Strings may contain characters not available on some or all keyboards, like umlauts ä, ö, ü on US keyboards. To use such special characters in string literals Python provides escape sequences \x, \u, and \U.

Character Sets#

The relation between characters in strings and their numerical representation in memory will be considered in detail in the chapter on Text Files. For the moment we content ourselves with the observation that there are several such mappings, the most prominent ones known as ASCII, the ISO 8859 family and several Unicode variants.

ASCII knows 128 different characters, the ISO 8859 family some hundred, and Unicode several million ones. Nowadays, Unicode in its UTF-8 variant is the standard mapping for numerical representations of characters. Even Windows is adopting UTF-8 more and more after backing the wrong horse for two decades.

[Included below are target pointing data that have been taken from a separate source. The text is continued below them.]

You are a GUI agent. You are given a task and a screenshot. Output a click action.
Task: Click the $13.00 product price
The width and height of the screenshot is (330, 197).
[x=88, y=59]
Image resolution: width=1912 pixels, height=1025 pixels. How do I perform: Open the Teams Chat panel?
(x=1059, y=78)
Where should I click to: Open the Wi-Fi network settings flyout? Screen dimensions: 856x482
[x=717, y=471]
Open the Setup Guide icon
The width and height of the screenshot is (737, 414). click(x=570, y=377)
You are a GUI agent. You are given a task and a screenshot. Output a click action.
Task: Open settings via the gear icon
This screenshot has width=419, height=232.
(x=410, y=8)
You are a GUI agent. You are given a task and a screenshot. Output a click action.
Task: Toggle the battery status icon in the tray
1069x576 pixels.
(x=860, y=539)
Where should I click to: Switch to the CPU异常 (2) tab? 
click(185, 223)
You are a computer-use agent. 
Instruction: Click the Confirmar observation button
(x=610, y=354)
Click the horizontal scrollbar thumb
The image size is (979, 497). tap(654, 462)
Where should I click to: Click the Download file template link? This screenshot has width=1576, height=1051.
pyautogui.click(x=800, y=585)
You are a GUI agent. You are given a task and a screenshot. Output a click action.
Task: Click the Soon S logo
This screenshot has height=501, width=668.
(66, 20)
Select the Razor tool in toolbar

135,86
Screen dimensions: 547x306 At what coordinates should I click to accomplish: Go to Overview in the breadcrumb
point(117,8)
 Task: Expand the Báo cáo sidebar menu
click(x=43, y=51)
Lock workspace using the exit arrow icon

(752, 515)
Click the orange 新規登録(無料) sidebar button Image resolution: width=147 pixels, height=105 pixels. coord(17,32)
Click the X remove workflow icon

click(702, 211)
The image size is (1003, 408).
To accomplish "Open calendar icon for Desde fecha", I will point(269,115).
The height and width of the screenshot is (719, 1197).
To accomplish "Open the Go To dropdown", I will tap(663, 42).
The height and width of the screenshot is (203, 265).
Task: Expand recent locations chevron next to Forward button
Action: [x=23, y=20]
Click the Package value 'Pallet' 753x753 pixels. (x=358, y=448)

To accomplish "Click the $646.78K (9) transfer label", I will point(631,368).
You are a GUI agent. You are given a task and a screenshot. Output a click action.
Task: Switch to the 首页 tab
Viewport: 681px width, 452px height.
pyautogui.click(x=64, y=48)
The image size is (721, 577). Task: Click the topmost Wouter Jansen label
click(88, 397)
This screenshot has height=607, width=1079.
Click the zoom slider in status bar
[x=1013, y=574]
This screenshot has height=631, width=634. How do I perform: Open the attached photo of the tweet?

There are lots of searchable lists of Unicode characters in the web. Wikipedia’s List of Unicode characters is a good starting point.

Unicode Characters in String Literals#

To use Unicode characters in a string literal we either may type or copy them to the source code file or we may specify the character numerically. If the numercial representation has two hexadecimal digits, use \x followed by the two digits. In case of 4 digits use \u and for 8 digit characters use \U.

print('umlauts: \xe4, \xf6, \xfc')
print('Greek: \u03b1, \u03b2, \u03b3')
print('Chinese (?): \U0002070e, \U00028cd2')
umlauts: ä, ö, ü
Greek: α, β, γ
Chinese (?): 𠜎, 𨳒

Note

Not all Unicode characters are available in each font.

Some Unicode codes do not represent concrete characters, but control reading direction (left to right or right to left) and other properties like spacing.

line drawing showing two persons discussing while reading direction flips due to unicode character

Fig. 24 Collaborative editing can quickly become a textual rap battle fought with increasingly convoluted invocations of U+202a to U+202e. Source: Randall Munroe, xkcd.com/1137#